MİT'in senaryoları Vahdet üzerinden dolaşımda

Linç kampanyasının başlatıldığı ilk adres Vahdet isimli ne idüğü belirsiz gazeteydi. Cumhuriyet'in çiçeği burnunda yayın yönetmeni Can Dündar'ı uzun zaman önce “paralelci” ilan etmişlerdi zaten. Ve göreve başlar başlamaz Dündar beni görevlendirmiş ve bağlantılı olduğu Paralelcilerden sızdırılan dosyaları önüme koymuştu. Bununla da kalmadı. Sadece paralelciler değil, Reyhanlı'da 53 insanı öldüren bombalı katliamın da faili olduğu öne sürülen Mihraç Ural da işe dahil edildi. 30 yıldır tek bir eylemi olmayan THKP/C'nin eski lider kadrosundan Ural'ın bizi manipüle ettiği de yazıldı. Aramızdaki ilişkinin delili olarak Ural’ın Cumhuriyet gazetesi okurken çekilmiş bir fotoğrafı, kişisel Facebook hesabında yayımlanan haberlerimiz öven paylaşımıyla birlikte kanıt olarak sunulmuştu. Yakalanmıştık! Birkaç gün sürdü benzer yayınlar. Linç kampanyası da sürüyordu.

= Görev tanımı =
Vahdet gazetesiyle başlayan linç kampanyasını anlatan metni, son cümlesinden sonra kaldığı yerden sürdürün. Veriler başka bir kaynaktan alınmıştır.

= Sağlanan veriler =
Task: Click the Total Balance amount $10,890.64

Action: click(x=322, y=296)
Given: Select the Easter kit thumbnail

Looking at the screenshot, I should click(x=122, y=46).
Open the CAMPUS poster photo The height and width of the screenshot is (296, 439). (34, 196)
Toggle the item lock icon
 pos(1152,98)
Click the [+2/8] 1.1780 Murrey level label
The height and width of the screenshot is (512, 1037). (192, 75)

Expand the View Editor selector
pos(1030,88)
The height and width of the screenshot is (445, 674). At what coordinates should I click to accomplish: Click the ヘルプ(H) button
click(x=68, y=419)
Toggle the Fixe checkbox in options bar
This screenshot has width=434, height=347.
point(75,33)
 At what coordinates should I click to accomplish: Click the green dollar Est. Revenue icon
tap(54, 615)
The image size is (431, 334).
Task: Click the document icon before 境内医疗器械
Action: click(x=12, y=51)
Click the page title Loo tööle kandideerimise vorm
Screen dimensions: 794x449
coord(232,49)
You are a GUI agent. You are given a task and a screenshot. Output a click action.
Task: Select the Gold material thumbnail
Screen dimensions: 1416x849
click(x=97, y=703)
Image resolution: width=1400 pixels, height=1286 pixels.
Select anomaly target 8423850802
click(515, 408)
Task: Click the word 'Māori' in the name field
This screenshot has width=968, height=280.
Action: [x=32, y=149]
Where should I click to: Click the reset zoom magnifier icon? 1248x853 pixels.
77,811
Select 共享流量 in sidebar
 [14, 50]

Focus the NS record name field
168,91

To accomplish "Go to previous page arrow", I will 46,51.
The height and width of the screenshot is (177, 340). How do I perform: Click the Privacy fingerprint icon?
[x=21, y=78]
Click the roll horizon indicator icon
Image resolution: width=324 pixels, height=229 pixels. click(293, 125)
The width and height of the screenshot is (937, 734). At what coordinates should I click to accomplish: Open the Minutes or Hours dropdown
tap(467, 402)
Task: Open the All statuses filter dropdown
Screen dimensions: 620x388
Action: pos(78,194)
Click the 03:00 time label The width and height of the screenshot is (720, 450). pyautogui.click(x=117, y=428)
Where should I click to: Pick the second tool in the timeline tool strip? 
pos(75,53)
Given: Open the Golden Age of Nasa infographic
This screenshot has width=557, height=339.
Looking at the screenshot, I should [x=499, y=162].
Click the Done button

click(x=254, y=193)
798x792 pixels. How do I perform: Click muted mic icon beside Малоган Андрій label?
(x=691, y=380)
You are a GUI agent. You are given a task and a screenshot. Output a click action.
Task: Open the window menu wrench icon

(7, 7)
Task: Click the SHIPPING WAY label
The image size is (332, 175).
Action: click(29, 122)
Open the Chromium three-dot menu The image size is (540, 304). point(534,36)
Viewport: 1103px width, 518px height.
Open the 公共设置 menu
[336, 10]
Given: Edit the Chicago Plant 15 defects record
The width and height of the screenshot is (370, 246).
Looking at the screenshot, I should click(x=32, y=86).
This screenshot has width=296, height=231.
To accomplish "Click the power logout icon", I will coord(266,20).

= Alıştırma sonucu =
Basit bir gazetecilik refleksi

Çok basit bir gazetecilik refleksiyle ortaya çıkmıştı haberler. Karartılmaya çalışılan Ulukışla saldırısının dosyasında ne olduğu sorusuna yanıt arıyordum o kadar. Dosyaya sahip olan bir avukattan rica ettim gönderdi. Okudum. Ortaya haberler çıktı. Devamı da gelecek. Haberlere yönelik sessizliğin üzerine bir de linç kampanyası yürütülmesi rahatsızlığın ifadesiydi. Tam da bu yüzden bir MİT çalışanından telefon geldi. Vahdet gazetesinde öne sürülen Mihraç Ural'la bağlantılı olarak haberleri yaptığım iddialarının benzeri dile getirilerek manipüle edildiğim söyleniyordu. “Zaten kimlerle görüştüğünü de biliyoruz” diye söylemeyi de ihmal etmedi arkadaş. Kastedilenlerden birisi Mihraç Ural'dı. Çünkü arayıp hem kendisiyle hem de şimdi Suriye'de kaçak olarak yaşayan ve Suriye'ye yönelik MİT'in içinde olduğu her türlü yasa dışılığı bildiğini iddia eden eski bir teşkilat mensubuyla söyleşi yapmak istediğimi ilettim. O söyleşiyi yapmak için de hala yanıt bekliyorum.

Mihraç Ural beni öldürtecekmiş!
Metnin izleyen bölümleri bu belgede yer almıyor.